Text segment:
Organizational structures need to make room for introverts. With the exception of a few pockets such as R&D and accounting most functions within a company seem to be driven with an extrovert-like attitude. But not all people are social. Many are introverts and don’t necessarily want to socialize and focus on external matters. What about them?

Introverts must learn to turn on the switch. Far too many meetings either take too long or should never have taken place at all. The matters could have been dealt with in more effective ways than a meeting. Introvert or not. 

But when I need to interact with others in the physical world, I have trained myself to turn on a switch that allows me to be a good networker (ask questions, focus on the other person) and deliver good talks. I would actually argue that introverts are capable of becoming better networkers than most other people because we are more likely to define a purpose and execute on this before we interact like this.

We need to develop the softer skills. Yes, it is kind of a cliché that soft skills such as networking, communication and “people skills” are really the hard skills, but this does not change the fact that too many companies fail to educate their employees on this. More importantly; they don’t give the employees the time needed to develop these skills. Those who want to succeed in the social era need to change this.

Social media works well for introverts. You can “hide” and still have a strong voice in your community or industry. This is one reason that I spent so much time with social media. It is a great way to communicate and since there is so much input (some call this information overload), it gives you plenty of opportunities to reflect on what is happening and thus build further on your own thoughts and ideas. Social media makes it easier for introverts to become more social. It is a win for everyone.

Material provided:

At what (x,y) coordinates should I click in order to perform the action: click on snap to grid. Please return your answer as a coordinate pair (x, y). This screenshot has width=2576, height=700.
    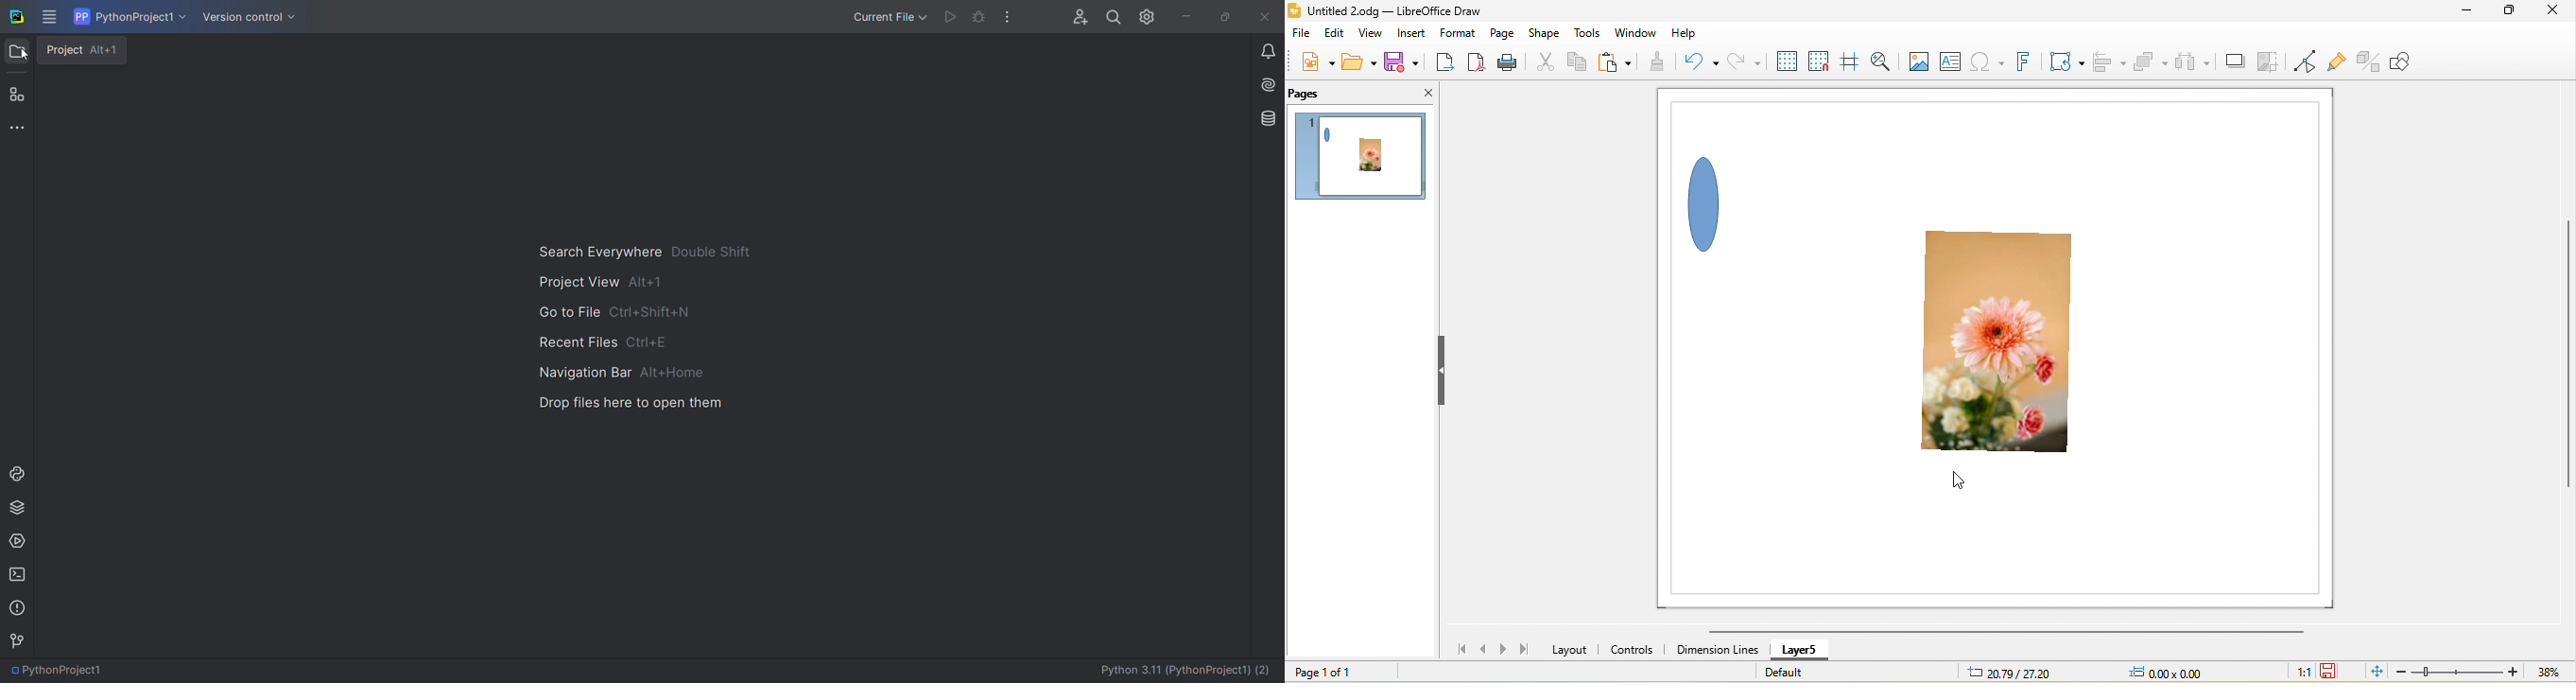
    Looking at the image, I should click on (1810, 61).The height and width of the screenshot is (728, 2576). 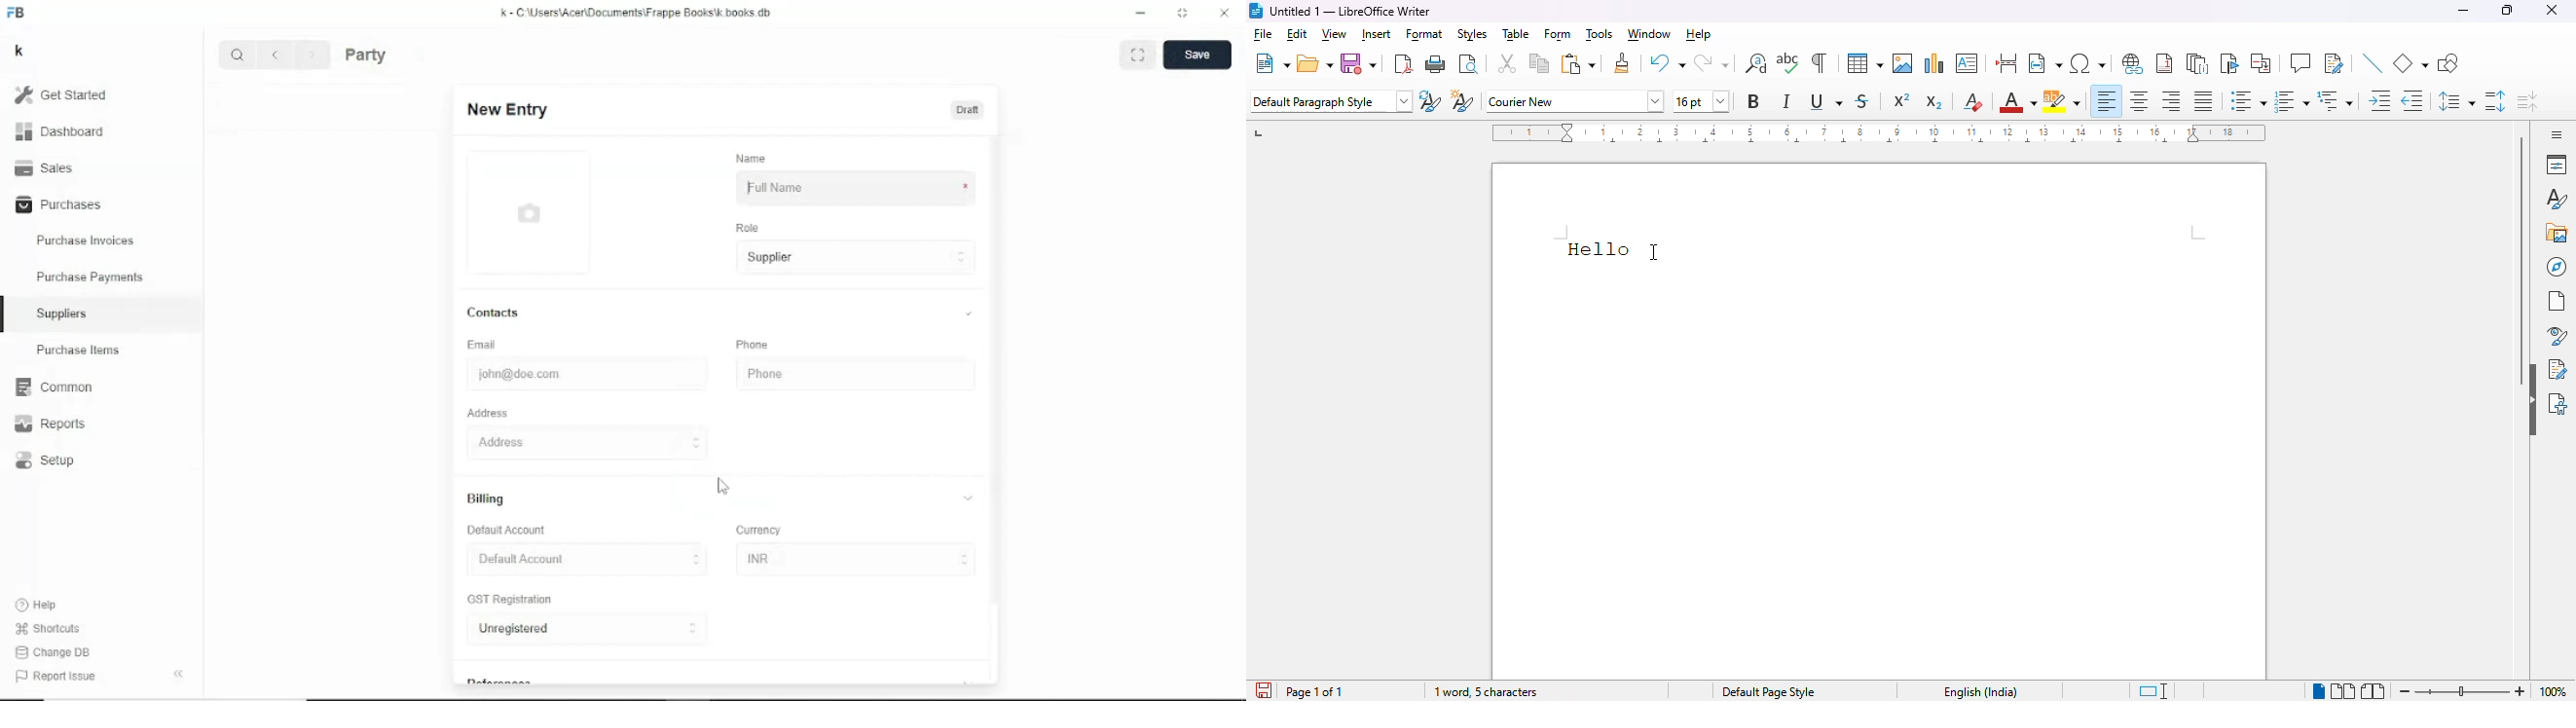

Task description: Please condense the paragraph of the introverts text above that begins "Social media works well for introverts" into a shorter version that keeps its main facts.

Complete output: Social media suits introverts, letting them "hide" while still having a strong voice in their community or industry, which is one reason the writer spends so much time on it. It is a great way to communicate, and its heavy input, sometimes called information overload, offers many chances to reflect and build on one's own thoughts and ideas. By making it easier for introverts to become more social, it is a win for everyone.